BRIEF A
Answer these from the passage on the history of foot trouble:
(i) About how long ago did foot trouble strike American and European urbanized populations?
(ii) Who had chopines put on her shoes?
(iii) What led men to discard their high heels?
BRIEF B
Print, word for word, everything in the passage on the history of foot trouble from "The seeds of" down to "to wear them.".

2 - The History of Foot Trouble

The Shoe Industry and Foot Health

High Heels and Pointed Toes in Court Society - Yearning for a Disabling Shoe - Fashionable Shoes Can Be Inexpensively Made - The New Sickness - Disabling a Population with Shoes - Saddle Shoes and the jitterbug - "Flats" Start a Revolution - A Lesson to Be Learned

Foot trouble struck American and European urbanized populations about eighty years ago. It changed the patterns of all our lives-more radically than most of us realize. Suddenly we became a crippled race. How did it happen?

High Heels and Pointed Toes in Court Society

There is no record of foot troubles in Biblical times comparable to modern foot ills. In the Greek, Roman, and Egyptian civilizations it was practically unknown. Since people then wore the thong-type sandal, open at the toes, or often went barefoot, there was little chance for corns, calluses, ingrown toenails or fallen arches to develop. Where people continue to wear sandals today, as in the Far East and Central America, foot trouble is almost an unheard-of phenomenon. And even though Northern Europeans and North Americans, living in colder climates and needing to have their feet totally covered, have always worn closed shoes, foot trouble was uncommon among them also until the advent of the Industrial Revolution.

The seeds of foot trouble were first sown, however, in the Renaissance when the elevation of the heel-the first characteristic of modern deforming footwear came into use. Catherine de Medici, a queen of short stature, wanted to appear taller, and had chopines put on her shoes. The chopine itself was not deforming because, unlike our modern heel, it elevated the entire foot. The elevated heel that followed, however, left the fore part of the foot on the ground and raised the heel, forcing the foot into a completely unnatural position.

A few centuries later heels became commonplace in court society and were worn by men and women alike, even though perpetual wearing of high heels caused shortened calf muscles. However, with the introduction of gunpowder and infantry warfare, men found it necessary to discard their high heels, while women continued to wear them.

About the same time that the heel came into usage, pointed-toed shoes became stylish. Early pointed toes differed somewhat from those seen today, in that they became pointed much beyond the foot-so far beyond the foot, indeed, that the long ends had to be fastened to the ankles or below the knees.

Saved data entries
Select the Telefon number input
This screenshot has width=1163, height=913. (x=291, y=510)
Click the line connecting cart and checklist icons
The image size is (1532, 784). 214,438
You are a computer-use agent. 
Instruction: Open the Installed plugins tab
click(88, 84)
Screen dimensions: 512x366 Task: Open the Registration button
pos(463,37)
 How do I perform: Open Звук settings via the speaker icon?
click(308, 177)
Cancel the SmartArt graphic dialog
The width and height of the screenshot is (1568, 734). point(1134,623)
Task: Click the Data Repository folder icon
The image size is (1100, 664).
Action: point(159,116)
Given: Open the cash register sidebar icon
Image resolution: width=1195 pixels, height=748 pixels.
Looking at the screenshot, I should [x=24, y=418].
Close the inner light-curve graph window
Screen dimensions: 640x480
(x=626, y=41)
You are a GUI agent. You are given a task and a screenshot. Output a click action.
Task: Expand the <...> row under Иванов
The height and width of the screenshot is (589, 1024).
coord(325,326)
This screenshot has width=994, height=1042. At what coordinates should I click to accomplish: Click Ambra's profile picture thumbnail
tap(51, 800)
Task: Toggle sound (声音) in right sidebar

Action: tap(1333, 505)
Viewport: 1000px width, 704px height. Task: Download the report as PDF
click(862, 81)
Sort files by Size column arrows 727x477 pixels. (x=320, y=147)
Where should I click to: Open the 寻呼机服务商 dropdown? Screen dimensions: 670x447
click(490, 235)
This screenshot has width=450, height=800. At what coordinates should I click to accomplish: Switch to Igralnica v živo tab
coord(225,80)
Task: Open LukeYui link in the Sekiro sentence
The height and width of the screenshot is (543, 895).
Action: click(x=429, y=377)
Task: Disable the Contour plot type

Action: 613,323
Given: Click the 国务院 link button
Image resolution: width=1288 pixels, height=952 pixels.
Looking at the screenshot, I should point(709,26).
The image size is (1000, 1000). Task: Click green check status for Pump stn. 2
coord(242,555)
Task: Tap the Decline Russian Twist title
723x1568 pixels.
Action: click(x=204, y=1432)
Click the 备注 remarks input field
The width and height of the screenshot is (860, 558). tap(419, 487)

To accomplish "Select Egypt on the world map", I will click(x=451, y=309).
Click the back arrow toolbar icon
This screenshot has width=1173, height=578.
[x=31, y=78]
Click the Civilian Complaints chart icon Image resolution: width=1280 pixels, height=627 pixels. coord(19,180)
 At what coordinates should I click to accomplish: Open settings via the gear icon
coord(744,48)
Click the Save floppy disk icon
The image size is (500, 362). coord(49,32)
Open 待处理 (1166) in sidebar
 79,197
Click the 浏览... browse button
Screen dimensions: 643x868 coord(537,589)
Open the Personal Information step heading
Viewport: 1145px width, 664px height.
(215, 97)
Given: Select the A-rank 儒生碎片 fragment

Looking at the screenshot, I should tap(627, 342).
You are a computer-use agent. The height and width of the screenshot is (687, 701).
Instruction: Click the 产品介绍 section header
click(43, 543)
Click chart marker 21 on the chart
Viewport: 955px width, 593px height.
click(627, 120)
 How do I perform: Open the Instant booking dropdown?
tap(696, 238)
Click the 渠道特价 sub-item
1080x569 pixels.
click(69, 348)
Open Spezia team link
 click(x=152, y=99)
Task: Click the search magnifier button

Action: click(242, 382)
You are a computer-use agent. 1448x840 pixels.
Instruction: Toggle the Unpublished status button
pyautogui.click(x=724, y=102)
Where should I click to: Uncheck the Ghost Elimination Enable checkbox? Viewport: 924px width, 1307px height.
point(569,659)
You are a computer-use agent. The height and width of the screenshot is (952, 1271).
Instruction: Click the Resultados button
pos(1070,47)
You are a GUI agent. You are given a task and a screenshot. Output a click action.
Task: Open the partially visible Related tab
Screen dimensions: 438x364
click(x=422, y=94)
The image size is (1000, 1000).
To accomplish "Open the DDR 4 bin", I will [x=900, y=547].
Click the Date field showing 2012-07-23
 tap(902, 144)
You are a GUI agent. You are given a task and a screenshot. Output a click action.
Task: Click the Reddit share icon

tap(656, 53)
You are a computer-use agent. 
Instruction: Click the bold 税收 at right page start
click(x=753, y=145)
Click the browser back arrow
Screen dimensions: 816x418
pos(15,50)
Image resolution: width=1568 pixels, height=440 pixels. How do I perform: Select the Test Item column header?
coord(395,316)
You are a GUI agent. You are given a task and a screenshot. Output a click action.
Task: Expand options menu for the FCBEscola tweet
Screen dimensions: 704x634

REPLY A
(i) About eighty years ago.
(ii) Catherine de Medici.
(iii) The introduction of gunpowder and infantry warfare.

REPLY B
The seeds of foot trouble were first sown, however, in the Renaissance when the elevation of the heel-the first characteristic of modern deforming footwear came into use. Catherine de Medici, a queen of short stature, wanted to appear taller, and had chopines put on her shoes. The chopine itself was not deforming because, unlike our modern heel, it elevated the entire foot. The elevated heel that followed, however, left the fore part of the foot on the ground and raised the heel, forcing the foot into a completely unnatural position.

A few centuries later heels became commonplace in court society and were worn by men and women alike, even though perpetual wearing of high heels caused shortened calf muscles. However, with the introduction of gunpowder and infantry warfare, men found it necessary to discard their high heels, while women continued to wear them.